Chopped Veggies, Rice and Bean Salad with Lemon Dressing

When May Wang lived with me, we totally went on a Macrobiotic, vegan health food kick. Now, I'm down from a kick to a toe nudge--at this point in my life, I cannot live without animal products, but I do love to eat and play with tasty vegetable based meals.

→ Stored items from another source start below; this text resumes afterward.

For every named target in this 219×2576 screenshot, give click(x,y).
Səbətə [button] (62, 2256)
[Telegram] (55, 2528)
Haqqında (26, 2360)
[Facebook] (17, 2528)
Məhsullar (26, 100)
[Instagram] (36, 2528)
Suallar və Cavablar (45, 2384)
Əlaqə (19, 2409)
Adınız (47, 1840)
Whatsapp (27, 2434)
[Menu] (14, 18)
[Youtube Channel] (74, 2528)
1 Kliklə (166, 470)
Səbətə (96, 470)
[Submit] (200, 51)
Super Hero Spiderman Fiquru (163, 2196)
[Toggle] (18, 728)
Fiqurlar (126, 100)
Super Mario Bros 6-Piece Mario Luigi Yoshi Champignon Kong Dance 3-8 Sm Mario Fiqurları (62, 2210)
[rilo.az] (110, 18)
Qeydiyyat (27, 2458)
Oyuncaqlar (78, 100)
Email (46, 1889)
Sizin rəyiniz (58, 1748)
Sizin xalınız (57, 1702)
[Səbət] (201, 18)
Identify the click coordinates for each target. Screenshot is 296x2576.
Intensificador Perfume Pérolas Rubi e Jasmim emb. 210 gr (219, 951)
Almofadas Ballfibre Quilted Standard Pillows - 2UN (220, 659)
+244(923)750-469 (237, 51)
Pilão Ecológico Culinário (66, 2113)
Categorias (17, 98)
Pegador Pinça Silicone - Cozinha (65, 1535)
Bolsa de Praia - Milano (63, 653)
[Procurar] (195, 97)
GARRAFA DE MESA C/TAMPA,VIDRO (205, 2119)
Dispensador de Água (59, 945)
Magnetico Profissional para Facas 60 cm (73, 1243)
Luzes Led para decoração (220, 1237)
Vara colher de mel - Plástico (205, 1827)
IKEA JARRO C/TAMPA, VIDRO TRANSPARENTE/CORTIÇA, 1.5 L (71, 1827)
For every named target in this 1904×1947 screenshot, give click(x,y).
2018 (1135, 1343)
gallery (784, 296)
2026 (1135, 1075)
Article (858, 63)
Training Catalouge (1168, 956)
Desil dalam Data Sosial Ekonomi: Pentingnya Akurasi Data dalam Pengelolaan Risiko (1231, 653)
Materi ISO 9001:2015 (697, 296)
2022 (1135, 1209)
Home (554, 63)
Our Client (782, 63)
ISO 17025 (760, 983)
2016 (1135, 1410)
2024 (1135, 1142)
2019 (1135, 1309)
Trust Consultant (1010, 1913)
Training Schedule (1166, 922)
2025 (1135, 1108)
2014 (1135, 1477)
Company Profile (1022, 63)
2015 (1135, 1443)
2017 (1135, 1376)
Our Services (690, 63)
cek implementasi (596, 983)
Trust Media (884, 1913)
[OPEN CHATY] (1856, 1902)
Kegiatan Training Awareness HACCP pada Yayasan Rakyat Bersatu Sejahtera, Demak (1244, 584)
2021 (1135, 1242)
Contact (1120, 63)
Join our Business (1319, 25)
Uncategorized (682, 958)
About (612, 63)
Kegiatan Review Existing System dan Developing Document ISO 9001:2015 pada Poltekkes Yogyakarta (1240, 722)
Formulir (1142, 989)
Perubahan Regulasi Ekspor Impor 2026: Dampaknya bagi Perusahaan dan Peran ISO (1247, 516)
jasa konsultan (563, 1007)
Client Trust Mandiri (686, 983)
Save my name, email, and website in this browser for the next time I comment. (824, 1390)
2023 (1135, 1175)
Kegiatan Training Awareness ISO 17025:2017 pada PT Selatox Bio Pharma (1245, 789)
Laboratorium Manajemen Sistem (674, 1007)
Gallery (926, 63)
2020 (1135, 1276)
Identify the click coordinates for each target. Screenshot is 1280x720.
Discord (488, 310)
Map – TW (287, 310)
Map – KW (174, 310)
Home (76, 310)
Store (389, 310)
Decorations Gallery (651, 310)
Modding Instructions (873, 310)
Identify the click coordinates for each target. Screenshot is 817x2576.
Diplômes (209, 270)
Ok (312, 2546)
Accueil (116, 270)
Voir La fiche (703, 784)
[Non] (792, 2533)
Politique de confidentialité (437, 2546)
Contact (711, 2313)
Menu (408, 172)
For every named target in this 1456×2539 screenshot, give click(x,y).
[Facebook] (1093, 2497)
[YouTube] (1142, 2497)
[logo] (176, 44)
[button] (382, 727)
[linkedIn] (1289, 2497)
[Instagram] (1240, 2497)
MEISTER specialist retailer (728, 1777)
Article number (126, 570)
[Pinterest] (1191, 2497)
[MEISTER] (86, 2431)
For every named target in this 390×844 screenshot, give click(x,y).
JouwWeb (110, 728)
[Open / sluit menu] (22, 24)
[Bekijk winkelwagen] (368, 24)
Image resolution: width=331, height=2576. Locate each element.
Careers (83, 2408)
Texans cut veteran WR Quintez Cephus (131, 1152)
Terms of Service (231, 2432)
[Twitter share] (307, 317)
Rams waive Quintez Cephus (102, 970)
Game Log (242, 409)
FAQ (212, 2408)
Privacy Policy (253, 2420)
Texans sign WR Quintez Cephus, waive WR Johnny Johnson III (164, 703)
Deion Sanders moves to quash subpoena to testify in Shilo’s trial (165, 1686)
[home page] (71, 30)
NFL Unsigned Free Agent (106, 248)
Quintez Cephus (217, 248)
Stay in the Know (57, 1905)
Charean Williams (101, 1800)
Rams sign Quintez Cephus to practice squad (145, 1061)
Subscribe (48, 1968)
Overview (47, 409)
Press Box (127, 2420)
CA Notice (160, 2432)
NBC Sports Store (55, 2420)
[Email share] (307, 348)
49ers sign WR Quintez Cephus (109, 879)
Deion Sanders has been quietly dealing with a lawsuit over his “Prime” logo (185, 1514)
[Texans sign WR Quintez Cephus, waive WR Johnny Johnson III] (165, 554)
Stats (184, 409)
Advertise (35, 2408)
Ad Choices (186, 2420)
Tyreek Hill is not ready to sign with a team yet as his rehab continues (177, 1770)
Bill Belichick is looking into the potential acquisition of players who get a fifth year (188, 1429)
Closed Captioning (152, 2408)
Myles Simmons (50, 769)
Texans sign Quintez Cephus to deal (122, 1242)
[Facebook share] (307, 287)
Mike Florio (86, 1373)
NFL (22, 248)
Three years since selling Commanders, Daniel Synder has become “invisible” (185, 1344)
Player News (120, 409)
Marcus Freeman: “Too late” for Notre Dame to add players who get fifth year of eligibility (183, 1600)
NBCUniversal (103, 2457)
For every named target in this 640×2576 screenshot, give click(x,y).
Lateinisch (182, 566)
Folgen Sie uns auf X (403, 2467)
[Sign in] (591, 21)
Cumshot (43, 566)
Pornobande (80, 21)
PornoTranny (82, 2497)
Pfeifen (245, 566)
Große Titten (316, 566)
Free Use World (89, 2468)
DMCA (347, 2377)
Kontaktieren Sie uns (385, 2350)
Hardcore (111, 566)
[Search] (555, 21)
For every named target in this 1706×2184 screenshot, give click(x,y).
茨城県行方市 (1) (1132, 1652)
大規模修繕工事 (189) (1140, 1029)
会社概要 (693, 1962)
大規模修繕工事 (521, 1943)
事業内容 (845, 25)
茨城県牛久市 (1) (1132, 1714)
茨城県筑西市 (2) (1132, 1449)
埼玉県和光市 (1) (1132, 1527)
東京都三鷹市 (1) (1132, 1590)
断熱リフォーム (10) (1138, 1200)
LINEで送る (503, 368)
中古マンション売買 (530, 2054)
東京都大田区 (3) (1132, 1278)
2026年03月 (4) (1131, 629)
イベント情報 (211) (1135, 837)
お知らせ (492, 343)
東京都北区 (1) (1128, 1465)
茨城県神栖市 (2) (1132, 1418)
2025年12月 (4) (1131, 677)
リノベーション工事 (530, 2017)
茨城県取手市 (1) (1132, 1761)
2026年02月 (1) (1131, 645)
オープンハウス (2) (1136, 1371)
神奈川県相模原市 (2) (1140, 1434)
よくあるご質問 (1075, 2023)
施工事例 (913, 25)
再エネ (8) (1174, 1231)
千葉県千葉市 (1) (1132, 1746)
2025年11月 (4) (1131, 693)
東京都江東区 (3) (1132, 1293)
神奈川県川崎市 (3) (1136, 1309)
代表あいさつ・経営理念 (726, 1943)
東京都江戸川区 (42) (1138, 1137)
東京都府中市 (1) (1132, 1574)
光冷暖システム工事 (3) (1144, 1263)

At that time, we volunteered for a friend who owned a Macrobiotic catering service and even listened to Neal D. Barnard speak about changing eating habits to control and even cure diabetes and other diseases. That's where we got this recipe.
1 15 oz. can of drained black eyed peas, or black beans
1/2 C or 3 stalks of green onions, finely sliced
2 celery stalks
1 medium tomato, diced
2 T finely chopped cilantro (or parsley)
1 1/2 C cooked brown rice, cooled (1/2 C uncooked)

1/4 C lemon juice
1 T olive oil
1/4 t salt
1-3 cloves of garlic, crushed (I like to eat garlic until it's seeping out of my pores so 3 or more is best)

Combine all the salad ingredients except for the brown rice in a strainer. When all the liquids have dripped away, put into a large mixing bowl.

In a smaller bowl, whisk the dressing ingredients and pour over salad. Toss gently. Chill 1 to 2 hours if time permits.

Great as a side dish to compliment something sweet since this is so acidic. Or, you can stuff this inside a tortilla. Anna and I dipped this burrito into a sweet chili hot sauce.